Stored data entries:

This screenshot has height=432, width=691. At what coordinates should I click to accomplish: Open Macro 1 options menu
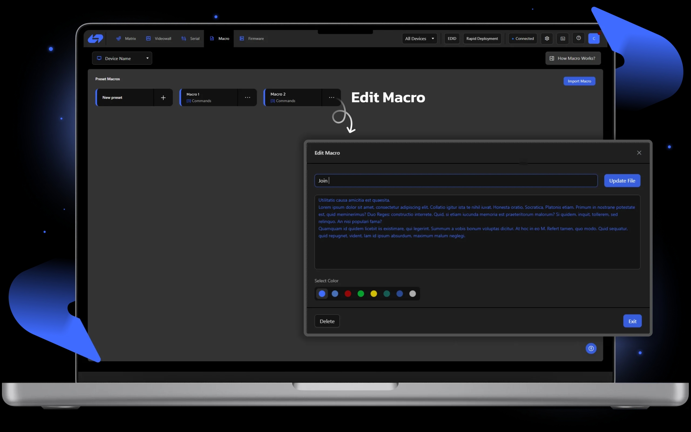(247, 97)
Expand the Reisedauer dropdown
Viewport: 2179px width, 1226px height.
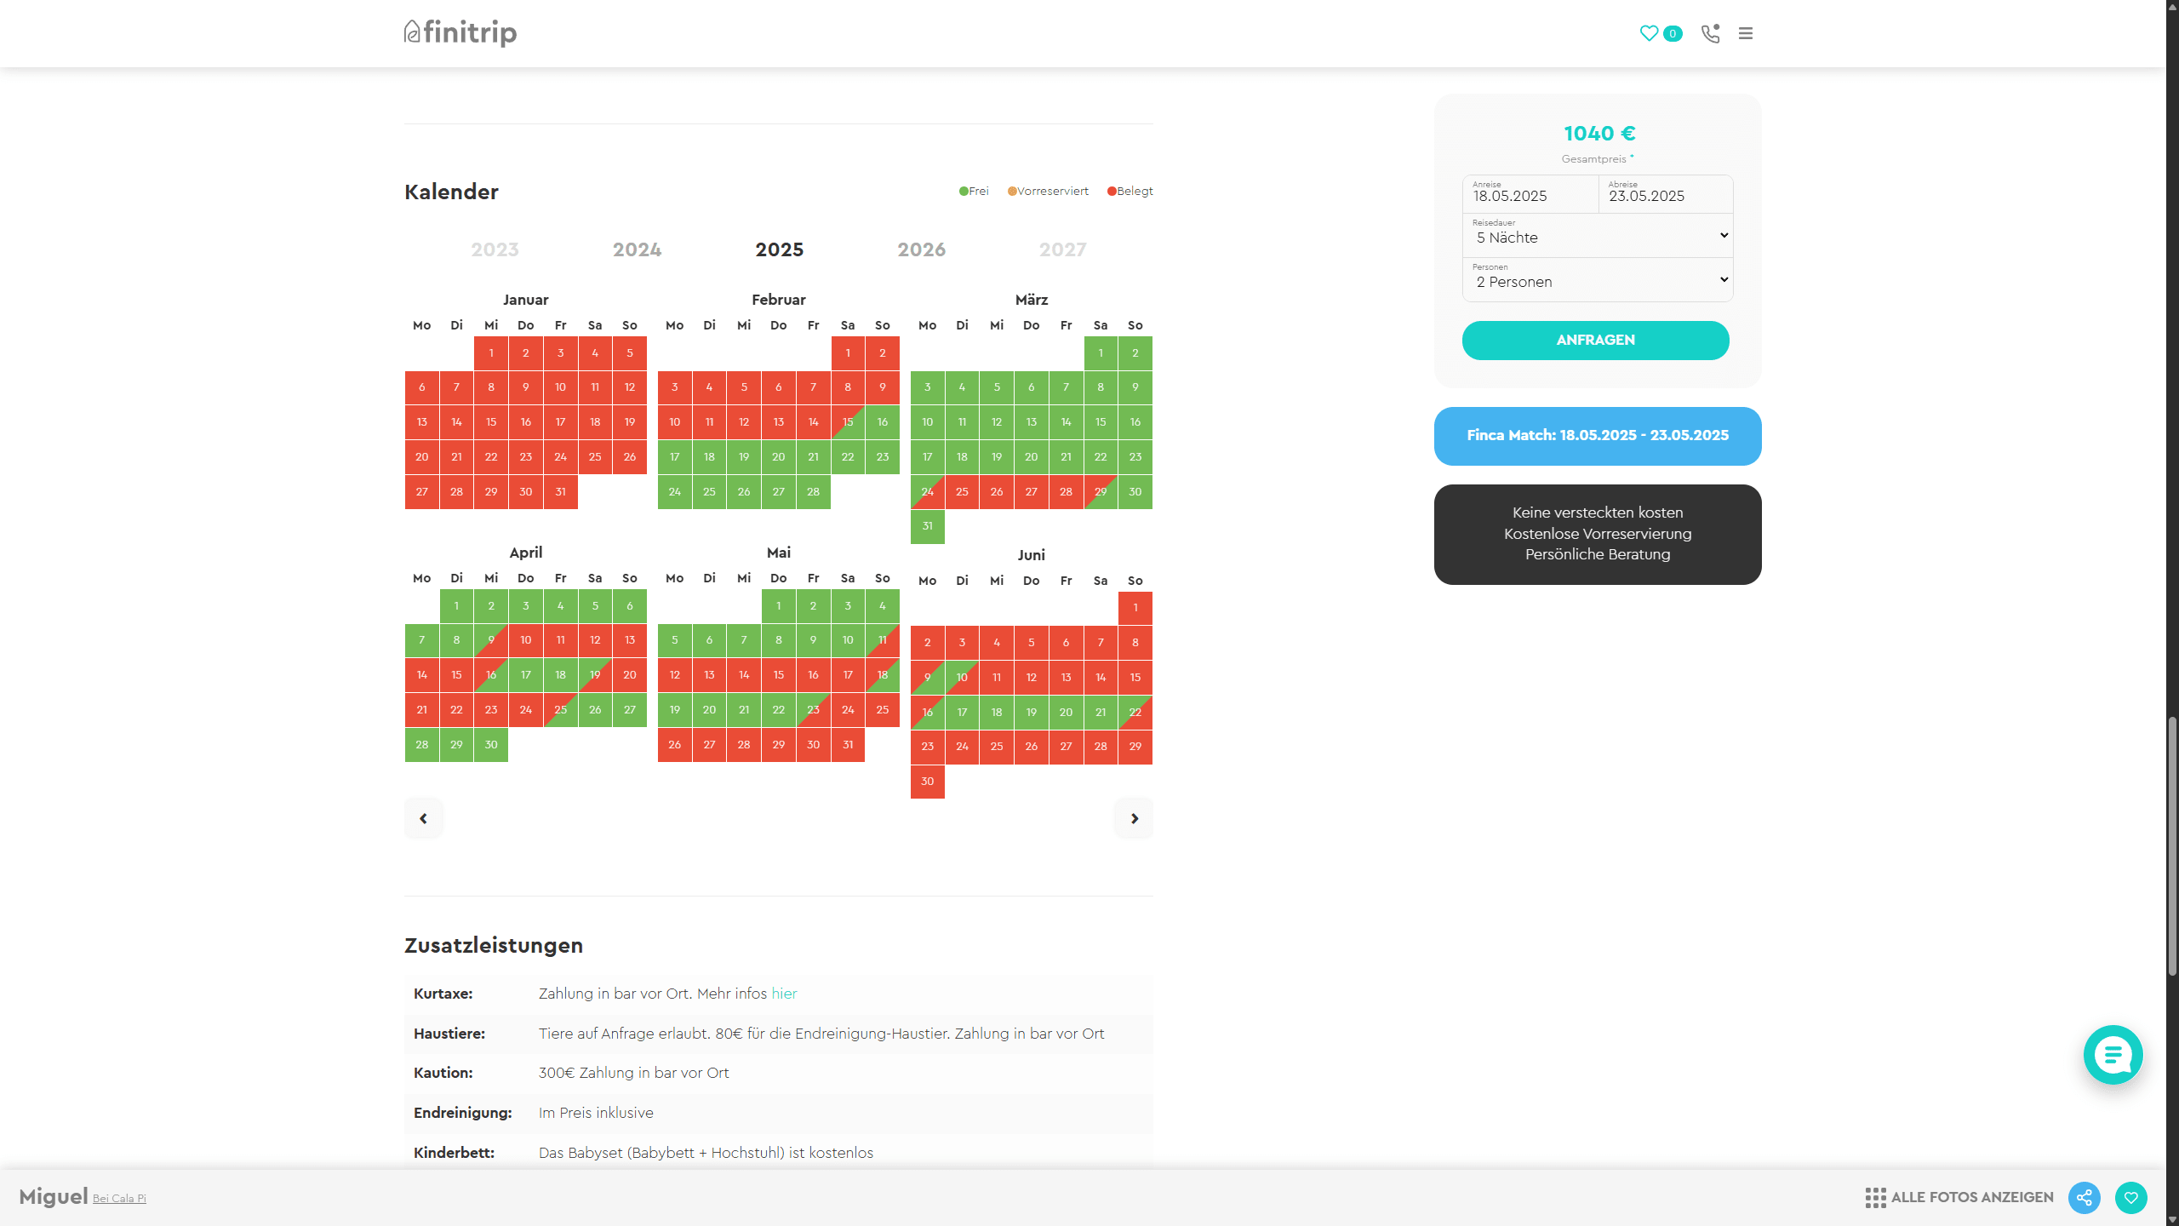tap(1598, 236)
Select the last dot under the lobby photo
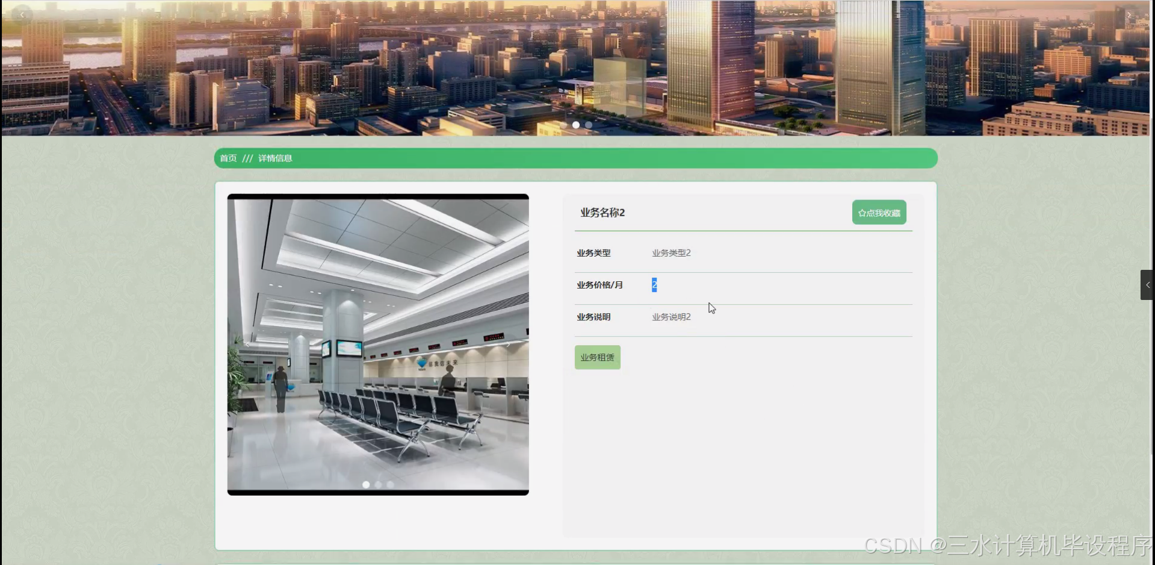The image size is (1155, 565). coord(391,484)
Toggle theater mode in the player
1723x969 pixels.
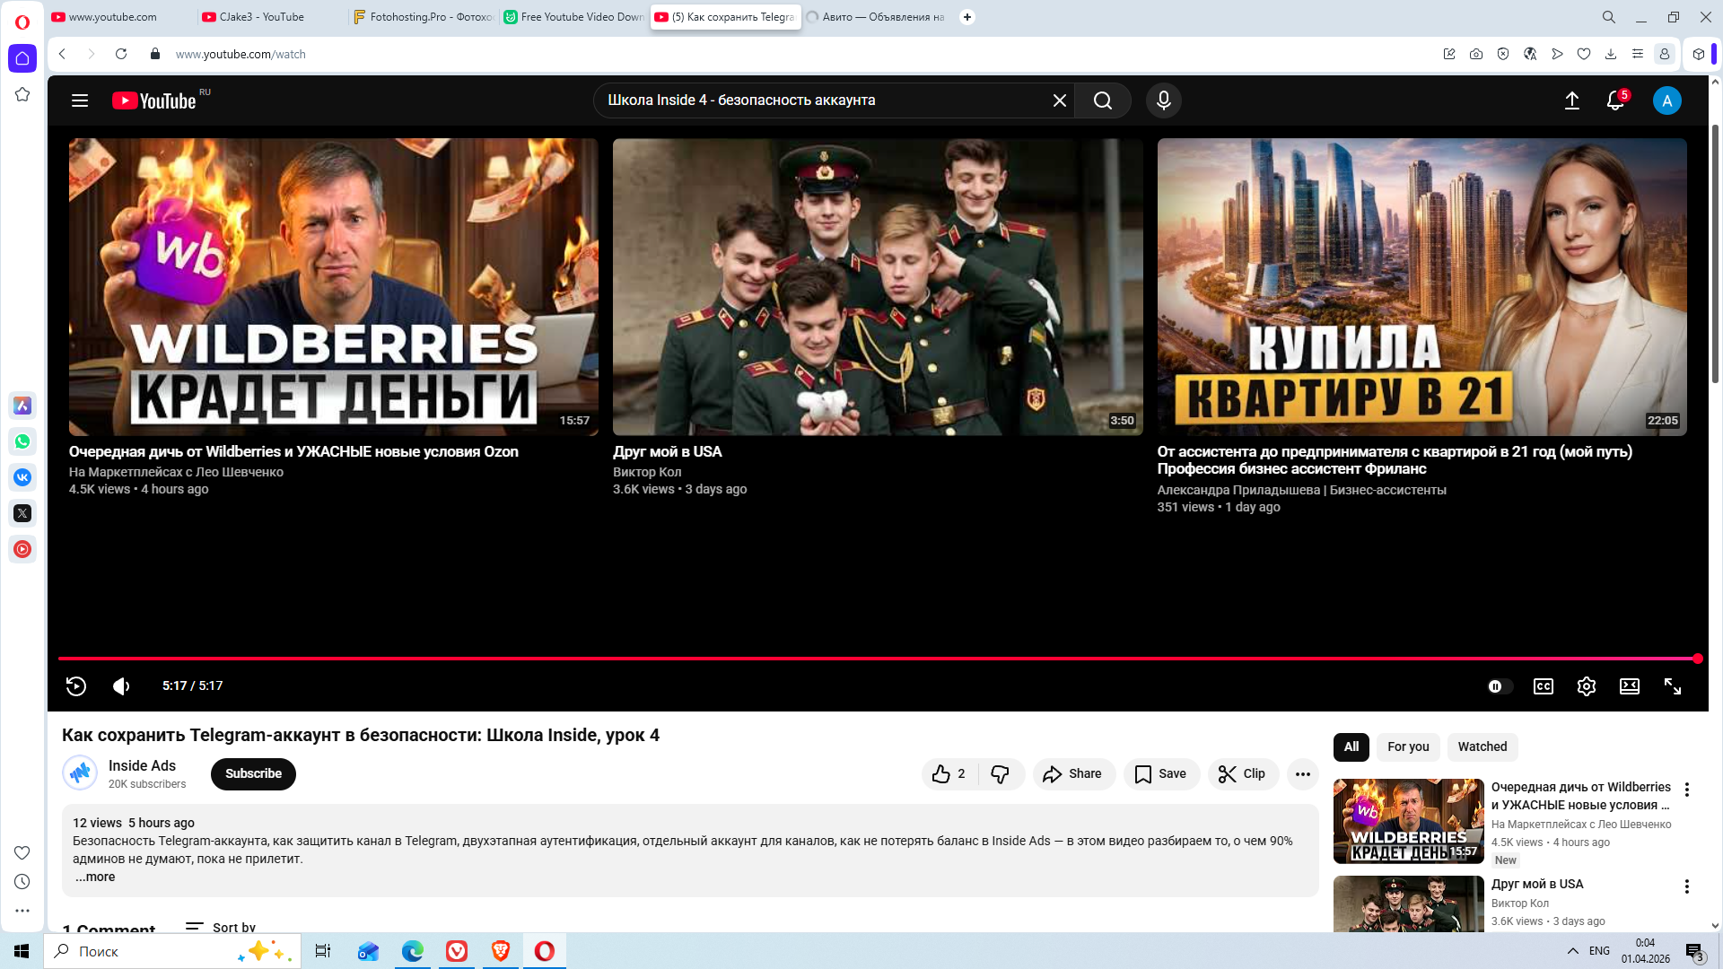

**PROBLEM TO SOLVE**
Pictures stay out, but every record above is to be returned exactly.

**ANSWER**
This screenshot has height=432, width=691. At what coordinates should I click to accomplish: Open Macro 1 options menu
(247, 97)
Expand the Reisedauer dropdown
Viewport: 2179px width, 1226px height.
tap(1598, 236)
Select the last dot under the lobby photo
The image size is (1155, 565). coord(391,484)
Toggle theater mode in the player
1723x969 pixels.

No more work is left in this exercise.